Earlier on we studied aquatic ecology in tundra ponds. We focused on the Arctic tadpole shrimp, Lepidurus in relation to zooplankton and geese. Our results from 2015 showed that Barnacle geese induce both top-down and bottom-up effects.

The increase over time of goose numbers has had cascading effects on the freshwater aquatic community. So feeding conditions on the winter grounds in Scotland have an effect in the Arctic. Our approach for this year's research has three lines:

First, fieldwork will comprise mapping the spatial occurrence of crustaceans in different depth zones of selected arctic ponds.
Second, we will extend our research in the field to the role of another end-user of crustaceans, the Grey Phalarope.

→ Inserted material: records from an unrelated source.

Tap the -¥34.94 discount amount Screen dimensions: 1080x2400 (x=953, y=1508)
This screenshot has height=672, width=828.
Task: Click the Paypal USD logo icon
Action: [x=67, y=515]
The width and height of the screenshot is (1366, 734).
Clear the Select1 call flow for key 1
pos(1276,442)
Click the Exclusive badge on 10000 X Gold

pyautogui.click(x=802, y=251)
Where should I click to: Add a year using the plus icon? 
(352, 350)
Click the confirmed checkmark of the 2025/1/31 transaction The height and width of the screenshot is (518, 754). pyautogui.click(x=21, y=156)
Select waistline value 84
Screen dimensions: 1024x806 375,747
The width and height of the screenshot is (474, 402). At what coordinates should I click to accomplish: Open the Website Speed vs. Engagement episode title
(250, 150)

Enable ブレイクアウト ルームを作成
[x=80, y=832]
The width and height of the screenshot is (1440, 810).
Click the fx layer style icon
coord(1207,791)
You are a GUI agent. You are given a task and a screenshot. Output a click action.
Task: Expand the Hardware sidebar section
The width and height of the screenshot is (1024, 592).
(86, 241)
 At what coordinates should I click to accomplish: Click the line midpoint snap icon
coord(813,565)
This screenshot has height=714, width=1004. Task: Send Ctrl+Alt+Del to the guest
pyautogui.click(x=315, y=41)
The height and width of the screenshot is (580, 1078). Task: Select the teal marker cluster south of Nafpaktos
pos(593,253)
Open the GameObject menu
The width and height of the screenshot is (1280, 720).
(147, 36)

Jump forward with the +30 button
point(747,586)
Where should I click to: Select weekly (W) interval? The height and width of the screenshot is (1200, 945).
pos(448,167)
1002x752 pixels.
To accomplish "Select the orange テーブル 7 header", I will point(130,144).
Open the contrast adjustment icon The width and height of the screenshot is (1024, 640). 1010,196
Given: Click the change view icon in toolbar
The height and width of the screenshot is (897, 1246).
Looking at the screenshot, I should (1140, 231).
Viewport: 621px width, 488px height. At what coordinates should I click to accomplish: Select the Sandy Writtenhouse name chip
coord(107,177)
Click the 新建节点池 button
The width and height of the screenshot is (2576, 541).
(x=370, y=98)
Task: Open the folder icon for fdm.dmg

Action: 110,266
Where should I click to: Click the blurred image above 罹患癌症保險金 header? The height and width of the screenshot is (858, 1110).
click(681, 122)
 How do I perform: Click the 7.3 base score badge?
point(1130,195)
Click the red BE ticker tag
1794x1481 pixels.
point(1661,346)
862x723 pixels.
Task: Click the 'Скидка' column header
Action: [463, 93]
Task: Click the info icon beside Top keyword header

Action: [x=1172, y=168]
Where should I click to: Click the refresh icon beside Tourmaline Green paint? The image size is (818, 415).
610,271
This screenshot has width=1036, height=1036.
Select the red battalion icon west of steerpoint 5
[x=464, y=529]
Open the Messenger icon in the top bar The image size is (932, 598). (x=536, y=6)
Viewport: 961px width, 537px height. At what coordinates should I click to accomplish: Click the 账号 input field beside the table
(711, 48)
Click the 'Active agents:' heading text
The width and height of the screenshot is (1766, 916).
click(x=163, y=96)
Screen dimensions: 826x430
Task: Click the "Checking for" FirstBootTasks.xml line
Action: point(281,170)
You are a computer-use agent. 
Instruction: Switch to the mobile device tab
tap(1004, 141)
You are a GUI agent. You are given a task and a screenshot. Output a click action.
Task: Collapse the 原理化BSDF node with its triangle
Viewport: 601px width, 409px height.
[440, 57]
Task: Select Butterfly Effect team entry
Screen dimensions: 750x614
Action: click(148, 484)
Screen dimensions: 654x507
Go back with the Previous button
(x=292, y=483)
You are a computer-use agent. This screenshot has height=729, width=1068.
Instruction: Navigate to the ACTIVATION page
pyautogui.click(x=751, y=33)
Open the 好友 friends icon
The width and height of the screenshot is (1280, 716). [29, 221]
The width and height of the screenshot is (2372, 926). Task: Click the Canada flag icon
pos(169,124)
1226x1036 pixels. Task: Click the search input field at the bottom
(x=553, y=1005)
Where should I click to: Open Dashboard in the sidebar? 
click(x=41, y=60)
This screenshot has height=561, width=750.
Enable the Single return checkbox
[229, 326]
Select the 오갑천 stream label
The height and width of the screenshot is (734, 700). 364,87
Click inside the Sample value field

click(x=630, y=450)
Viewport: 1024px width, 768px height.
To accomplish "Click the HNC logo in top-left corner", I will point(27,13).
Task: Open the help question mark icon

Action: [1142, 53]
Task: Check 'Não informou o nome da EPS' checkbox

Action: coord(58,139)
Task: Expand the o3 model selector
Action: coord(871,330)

Phalaropes perform a complete moult of body feathers, before taking off from the tundra ecosystem to the coastal marine upwelling zones where they spend the winter, several thousands of kilometers away from Svalbard. They concentrate in areas where crustaceans are abundant. During this expedition we will map feeding conditions and hope to discover important staging sites in the eastern islands and the Sørkapp area.
Third, on board, experiments will be undertaken to study the diurnal activity of zooplankton in relation to the presence and activity of Lepidurus, their main predator. For this we use four mini tanks to mimic various environmental conditions. So extended research along three lines, fascinating and therefore very much looking forward meeting you all up North!

People involved in the project Mennobart van Eerden, Maarten Loonen, Arne van Eerden.